» **ENTRIES SHOWN**
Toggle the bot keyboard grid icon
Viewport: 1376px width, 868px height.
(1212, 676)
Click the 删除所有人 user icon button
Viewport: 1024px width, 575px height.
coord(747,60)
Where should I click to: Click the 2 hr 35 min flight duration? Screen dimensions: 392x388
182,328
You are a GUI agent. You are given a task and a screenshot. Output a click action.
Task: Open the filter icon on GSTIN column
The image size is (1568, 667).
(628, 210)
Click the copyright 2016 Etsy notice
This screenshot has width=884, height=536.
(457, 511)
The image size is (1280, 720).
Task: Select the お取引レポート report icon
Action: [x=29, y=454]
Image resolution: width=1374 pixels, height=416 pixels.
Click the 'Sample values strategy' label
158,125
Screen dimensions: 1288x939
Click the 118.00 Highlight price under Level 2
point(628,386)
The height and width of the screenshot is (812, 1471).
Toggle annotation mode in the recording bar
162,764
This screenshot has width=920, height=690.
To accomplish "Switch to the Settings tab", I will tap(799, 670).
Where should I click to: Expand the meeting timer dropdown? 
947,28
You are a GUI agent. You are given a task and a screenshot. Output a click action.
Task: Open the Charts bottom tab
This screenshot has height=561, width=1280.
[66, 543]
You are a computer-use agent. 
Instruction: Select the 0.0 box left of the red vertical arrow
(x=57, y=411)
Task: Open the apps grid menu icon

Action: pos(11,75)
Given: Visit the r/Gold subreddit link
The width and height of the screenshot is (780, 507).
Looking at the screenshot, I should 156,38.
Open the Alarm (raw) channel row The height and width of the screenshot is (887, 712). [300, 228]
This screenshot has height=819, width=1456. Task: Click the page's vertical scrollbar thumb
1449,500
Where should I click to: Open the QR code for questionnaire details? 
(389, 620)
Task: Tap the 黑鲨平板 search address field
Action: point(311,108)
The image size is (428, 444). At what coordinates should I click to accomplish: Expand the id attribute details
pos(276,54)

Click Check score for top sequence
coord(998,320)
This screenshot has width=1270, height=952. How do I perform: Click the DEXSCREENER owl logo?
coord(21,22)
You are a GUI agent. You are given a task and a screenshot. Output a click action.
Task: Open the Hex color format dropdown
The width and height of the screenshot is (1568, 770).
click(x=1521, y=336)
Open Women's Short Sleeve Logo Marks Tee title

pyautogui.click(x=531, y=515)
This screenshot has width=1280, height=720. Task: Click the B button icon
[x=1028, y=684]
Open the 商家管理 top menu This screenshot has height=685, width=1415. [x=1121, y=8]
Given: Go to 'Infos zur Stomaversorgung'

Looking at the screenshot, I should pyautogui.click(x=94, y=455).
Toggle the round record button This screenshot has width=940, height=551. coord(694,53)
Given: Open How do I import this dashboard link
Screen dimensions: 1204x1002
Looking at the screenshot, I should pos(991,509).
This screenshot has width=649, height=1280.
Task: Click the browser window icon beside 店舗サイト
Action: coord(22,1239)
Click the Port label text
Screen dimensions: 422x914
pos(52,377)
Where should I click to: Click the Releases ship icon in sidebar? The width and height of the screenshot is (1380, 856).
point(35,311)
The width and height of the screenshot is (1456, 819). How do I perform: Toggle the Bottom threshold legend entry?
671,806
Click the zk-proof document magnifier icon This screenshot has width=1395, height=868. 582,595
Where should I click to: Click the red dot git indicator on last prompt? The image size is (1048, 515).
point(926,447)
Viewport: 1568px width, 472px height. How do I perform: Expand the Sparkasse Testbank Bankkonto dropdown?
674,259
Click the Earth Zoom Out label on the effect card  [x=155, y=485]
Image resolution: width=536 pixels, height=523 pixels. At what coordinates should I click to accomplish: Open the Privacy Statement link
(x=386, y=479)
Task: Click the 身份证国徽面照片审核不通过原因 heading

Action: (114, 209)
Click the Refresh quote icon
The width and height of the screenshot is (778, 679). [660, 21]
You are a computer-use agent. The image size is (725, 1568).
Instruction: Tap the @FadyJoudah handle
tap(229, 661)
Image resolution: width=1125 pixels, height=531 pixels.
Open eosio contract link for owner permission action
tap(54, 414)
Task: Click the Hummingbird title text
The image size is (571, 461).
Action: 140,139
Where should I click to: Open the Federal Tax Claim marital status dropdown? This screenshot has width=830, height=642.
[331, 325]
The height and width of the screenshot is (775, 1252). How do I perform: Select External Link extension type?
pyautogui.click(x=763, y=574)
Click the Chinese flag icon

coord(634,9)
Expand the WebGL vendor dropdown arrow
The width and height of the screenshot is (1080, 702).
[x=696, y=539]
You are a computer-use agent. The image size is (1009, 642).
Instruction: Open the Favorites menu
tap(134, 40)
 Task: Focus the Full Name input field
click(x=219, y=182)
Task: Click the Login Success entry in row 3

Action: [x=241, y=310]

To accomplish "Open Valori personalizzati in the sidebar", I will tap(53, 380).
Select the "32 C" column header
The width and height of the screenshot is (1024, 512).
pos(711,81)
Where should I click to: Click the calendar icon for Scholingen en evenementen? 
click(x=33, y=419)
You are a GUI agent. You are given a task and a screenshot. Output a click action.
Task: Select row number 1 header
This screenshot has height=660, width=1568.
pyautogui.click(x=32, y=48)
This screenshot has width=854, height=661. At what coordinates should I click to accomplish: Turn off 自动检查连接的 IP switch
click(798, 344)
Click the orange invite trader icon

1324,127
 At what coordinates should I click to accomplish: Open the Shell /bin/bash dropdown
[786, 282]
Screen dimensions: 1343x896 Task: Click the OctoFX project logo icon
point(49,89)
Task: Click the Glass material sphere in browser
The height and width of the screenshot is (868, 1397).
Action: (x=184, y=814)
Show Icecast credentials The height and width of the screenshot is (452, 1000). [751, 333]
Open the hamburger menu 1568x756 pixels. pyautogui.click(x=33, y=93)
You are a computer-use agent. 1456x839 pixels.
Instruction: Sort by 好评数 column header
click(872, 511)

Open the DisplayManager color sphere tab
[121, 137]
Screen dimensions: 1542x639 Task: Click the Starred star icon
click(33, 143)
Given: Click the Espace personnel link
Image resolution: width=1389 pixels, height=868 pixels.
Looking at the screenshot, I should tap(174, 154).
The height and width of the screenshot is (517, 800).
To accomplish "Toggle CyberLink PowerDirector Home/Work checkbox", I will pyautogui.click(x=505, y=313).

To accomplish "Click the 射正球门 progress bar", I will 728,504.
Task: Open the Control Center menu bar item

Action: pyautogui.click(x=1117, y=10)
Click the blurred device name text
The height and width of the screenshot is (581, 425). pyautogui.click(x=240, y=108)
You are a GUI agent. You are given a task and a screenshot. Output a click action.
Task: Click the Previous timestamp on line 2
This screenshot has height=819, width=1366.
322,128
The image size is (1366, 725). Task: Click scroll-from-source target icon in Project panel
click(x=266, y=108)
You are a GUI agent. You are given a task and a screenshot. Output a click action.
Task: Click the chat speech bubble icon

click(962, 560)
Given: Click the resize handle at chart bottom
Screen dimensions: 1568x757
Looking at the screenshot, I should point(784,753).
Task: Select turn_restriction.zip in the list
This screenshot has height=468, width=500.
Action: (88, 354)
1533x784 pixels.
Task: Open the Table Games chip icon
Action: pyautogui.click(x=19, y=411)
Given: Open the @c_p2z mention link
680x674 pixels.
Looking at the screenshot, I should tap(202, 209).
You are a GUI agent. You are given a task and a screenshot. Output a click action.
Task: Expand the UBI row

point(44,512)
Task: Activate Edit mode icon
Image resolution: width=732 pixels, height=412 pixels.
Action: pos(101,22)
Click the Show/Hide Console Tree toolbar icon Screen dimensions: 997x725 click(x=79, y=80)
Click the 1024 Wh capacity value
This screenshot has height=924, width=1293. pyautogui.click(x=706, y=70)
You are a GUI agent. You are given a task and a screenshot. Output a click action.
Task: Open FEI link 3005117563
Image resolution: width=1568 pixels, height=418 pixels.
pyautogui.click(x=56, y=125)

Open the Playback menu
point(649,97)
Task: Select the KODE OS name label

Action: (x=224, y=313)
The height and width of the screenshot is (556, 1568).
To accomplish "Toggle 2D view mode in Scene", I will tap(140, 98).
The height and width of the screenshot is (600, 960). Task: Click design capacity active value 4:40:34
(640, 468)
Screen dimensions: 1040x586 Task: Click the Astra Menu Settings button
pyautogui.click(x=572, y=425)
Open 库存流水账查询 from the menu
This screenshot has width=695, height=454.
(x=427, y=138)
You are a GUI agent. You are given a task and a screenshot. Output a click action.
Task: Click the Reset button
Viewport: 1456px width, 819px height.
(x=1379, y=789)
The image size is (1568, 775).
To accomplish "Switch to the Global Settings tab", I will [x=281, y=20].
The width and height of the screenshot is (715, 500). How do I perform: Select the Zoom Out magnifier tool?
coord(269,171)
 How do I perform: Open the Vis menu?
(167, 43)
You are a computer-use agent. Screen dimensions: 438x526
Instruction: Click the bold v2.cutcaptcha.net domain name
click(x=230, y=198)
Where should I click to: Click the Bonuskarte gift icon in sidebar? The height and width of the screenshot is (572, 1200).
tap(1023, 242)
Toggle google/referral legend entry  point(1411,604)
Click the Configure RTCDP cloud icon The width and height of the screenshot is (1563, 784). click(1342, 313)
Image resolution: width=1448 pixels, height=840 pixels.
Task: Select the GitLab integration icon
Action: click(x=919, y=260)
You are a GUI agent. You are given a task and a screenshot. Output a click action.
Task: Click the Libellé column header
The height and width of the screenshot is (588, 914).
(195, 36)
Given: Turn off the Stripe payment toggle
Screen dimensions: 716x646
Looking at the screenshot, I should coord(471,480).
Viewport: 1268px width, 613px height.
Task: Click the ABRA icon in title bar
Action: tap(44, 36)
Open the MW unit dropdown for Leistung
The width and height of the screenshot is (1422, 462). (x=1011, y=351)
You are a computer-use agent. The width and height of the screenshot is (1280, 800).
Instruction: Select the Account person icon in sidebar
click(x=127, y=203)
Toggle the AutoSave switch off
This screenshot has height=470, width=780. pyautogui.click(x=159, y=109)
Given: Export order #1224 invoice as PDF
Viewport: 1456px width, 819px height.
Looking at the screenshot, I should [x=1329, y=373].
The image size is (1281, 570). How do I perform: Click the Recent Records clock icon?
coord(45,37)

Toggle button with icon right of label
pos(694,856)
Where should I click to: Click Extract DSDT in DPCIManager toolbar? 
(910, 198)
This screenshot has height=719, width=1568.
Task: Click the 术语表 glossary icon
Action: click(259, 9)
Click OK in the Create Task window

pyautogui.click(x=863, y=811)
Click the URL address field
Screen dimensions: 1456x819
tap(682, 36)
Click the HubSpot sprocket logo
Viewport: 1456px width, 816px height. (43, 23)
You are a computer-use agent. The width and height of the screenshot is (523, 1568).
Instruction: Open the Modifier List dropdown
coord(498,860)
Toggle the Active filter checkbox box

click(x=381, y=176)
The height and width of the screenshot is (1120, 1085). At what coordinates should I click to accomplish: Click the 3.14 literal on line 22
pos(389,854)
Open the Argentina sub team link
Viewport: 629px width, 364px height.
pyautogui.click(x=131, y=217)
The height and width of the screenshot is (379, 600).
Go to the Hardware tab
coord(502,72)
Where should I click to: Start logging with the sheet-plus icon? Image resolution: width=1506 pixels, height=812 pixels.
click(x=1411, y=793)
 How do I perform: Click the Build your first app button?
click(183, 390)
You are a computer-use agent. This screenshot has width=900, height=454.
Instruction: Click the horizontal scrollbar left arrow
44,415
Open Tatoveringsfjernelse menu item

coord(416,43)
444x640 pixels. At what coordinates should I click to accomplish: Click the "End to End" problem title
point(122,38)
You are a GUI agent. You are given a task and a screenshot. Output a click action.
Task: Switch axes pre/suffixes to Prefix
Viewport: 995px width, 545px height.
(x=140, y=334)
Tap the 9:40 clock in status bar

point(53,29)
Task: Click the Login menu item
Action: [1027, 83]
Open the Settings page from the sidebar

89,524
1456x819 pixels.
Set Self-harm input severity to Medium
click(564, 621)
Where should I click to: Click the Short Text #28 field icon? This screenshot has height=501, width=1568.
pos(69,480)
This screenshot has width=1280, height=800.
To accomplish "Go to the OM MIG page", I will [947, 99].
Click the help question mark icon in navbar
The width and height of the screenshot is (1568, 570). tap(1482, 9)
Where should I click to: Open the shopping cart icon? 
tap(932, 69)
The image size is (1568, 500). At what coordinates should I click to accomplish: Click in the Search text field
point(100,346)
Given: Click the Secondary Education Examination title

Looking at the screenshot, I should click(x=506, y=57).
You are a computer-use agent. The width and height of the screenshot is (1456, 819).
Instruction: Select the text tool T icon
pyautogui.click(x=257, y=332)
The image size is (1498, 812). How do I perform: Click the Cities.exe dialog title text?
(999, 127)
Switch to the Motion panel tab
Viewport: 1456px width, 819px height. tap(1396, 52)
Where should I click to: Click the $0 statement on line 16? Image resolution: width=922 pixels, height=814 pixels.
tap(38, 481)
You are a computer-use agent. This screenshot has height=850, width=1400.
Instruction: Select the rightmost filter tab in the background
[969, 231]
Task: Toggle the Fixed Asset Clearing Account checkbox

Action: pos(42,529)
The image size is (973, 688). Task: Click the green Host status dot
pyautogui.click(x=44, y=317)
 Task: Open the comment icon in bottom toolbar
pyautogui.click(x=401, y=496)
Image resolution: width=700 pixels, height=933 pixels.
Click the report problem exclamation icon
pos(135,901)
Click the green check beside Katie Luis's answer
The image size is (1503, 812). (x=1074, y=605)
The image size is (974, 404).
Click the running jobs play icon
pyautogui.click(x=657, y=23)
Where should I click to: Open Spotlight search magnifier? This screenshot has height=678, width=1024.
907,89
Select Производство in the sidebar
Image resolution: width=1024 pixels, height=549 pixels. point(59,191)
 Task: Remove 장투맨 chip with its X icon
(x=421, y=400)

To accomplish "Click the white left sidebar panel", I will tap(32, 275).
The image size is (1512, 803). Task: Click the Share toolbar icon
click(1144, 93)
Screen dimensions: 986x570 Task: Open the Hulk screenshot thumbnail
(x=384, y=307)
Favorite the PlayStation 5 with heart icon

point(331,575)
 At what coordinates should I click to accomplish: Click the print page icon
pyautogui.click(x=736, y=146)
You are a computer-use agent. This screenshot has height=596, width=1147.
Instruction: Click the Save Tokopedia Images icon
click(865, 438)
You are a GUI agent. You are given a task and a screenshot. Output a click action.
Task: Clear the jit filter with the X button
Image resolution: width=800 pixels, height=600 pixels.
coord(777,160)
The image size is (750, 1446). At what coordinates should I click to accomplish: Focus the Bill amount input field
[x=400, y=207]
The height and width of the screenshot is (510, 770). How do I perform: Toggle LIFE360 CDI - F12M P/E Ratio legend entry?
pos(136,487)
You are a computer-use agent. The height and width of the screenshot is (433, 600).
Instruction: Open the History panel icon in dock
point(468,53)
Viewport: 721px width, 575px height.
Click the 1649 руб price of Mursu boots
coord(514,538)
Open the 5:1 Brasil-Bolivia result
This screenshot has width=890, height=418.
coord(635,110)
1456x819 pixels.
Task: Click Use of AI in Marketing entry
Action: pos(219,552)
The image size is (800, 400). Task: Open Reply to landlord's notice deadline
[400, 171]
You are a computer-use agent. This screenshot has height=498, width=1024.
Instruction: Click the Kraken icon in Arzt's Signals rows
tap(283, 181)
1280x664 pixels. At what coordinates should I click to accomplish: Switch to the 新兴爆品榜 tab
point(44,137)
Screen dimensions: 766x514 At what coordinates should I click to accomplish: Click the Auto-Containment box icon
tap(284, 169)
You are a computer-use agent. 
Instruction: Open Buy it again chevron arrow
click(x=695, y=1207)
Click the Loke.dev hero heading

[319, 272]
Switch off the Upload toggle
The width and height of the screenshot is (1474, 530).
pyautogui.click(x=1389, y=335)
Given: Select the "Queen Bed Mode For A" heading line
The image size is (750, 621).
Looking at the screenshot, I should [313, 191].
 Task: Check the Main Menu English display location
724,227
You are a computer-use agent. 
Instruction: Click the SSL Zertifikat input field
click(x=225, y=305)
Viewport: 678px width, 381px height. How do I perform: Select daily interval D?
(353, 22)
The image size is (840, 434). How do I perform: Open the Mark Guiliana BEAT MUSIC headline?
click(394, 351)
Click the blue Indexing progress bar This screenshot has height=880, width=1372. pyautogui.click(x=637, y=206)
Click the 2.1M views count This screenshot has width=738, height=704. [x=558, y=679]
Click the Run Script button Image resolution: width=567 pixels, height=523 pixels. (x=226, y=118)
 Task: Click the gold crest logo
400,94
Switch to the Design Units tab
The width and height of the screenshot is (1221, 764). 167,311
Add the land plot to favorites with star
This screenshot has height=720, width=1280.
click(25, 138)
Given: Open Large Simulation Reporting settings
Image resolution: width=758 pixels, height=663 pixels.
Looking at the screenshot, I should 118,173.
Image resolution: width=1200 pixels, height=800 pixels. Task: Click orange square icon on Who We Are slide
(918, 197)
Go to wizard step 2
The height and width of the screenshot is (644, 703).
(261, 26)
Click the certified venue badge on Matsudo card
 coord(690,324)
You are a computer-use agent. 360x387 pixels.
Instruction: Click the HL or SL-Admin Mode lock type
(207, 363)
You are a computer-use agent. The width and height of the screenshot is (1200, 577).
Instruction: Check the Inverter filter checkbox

» **REQUIRED WORK**
Copy out every line of the items above that contains the word "legend", matching its case exactly.

» **RESULT OF THE TASK**
The width and height of the screenshot is (1456, 819). How do I perform: Toggle the Bottom threshold legend entry?
Toggle google/referral legend entry  point(1411,604)
The height and width of the screenshot is (510, 770). How do I perform: Toggle LIFE360 CDI - F12M P/E Ratio legend entry?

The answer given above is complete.